Defendant further argues that his attorney was ineffective because he did not call the police dispatcher as a witness. Defendant contends that there was conflicting testimony as to whether Mr. Policastro described the robbers as "two black guys." However, at trial, the court played the 9-1-1 audiotape outside the presence of the jury. It appears that on the tape, the dispatcher referred to "two black males" but Mr. Policastro could not be heard on the tape making that statement. Moreover, both Mr. Policastro and his wife had described the perpetrator with the gun as a Hispanic man.
Defendant also contends that his attorney was ineffective because he failed to question Mr. Policastro concerning a 1979 criminal conviction. It appears that Mr. Policastro was convicted of violating certain food inspection laws and fined $500. We are satisfied that, had counsel attempted to question Mr. Policastro concerning this conviction, the court would properly have precluded counsel from doing so pursuant to N.J.R.E. 609 because the conviction was remote in time.
In addition, defendant contends that his counsel should have elicited testimony from J.B. regarding Mr. Policastro's character and reputation. Defendant asserts that his attorney should have had J.B. testify as to certain specific instances of Mr. Policastro's misconduct. However, the record shows that the court precluded counsel from eliciting such testimony. Moreover, the court's ruling was correct.
N.J.R.E. 405 provides in pertinent part that, "[w]hen evidence of character or a trait of character of a person is admissible, it may be proved by evidence of reputation, evidence in the form of opinion, or evidence of conviction of a crime which tends to prove the trait." Under this rule, J.B. could have offered his opinion regarding Mr. Policastro's character and reputation but he could not testify concerning the specific incidents of misconduct on the part of Mr. Policastro because those incidents were not the subject of a criminal conviction.
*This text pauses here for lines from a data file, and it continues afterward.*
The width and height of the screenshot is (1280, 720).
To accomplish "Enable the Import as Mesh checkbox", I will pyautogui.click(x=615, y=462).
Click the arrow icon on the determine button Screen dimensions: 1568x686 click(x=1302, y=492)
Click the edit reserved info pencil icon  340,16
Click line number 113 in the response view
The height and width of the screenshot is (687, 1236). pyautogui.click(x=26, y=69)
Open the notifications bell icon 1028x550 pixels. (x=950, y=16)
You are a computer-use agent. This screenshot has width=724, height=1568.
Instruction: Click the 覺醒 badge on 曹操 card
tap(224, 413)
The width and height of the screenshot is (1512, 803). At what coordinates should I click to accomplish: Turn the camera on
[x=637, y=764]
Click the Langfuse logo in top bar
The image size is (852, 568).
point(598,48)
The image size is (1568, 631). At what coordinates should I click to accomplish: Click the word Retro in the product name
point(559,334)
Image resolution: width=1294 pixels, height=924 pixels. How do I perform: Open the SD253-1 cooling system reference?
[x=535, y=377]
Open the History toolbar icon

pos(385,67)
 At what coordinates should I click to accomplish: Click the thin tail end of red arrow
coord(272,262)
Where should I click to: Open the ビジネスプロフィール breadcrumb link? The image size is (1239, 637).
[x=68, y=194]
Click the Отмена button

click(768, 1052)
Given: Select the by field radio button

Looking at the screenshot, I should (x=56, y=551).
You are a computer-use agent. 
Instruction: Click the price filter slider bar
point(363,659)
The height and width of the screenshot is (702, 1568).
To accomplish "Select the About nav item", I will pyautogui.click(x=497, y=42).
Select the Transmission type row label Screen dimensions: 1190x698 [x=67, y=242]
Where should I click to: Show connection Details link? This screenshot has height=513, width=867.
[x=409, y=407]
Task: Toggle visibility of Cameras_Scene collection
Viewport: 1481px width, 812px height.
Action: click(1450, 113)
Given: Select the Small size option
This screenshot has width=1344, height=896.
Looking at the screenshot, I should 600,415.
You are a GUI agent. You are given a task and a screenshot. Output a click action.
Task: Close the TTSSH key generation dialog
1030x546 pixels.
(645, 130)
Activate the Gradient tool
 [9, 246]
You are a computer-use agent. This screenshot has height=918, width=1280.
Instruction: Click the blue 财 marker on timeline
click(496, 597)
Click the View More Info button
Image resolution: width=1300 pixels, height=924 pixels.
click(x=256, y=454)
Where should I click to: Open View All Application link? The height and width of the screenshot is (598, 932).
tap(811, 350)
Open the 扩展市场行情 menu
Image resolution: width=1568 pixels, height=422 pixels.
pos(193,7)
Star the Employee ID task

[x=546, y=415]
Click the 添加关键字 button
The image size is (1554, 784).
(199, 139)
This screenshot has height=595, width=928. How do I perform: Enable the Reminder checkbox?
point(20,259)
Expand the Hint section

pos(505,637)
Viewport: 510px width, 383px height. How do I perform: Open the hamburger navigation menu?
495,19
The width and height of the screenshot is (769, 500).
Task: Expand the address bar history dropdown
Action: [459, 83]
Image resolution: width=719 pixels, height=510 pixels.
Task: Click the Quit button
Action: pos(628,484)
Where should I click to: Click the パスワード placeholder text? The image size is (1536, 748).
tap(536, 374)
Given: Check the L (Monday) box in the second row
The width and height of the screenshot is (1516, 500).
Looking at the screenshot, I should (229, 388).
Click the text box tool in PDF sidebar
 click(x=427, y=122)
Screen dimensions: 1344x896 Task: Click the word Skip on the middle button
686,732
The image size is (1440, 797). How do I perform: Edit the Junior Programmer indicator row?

Finally, defendant contends that counsel ineffectively argued his motions for acquittal and a new trial. He also contends that the court erred by denying those motions. We find no merit in either argument. Here, the State presented sufficient evidence from which the jury could reasonably find beyond a reasonable doubt that defendant committed the offenses for which he was convicted. State v. Reyes, 50 N.J. 454, 458-59 (1967). The court properly denied the motions, and the result of the proceeding would not have been different if counsel had argued the motions differently.
We have considered defendant's other contentions and find them to be without sufficient merit to warrant discussion in a written opinion. R. 2:11-3(e)(2).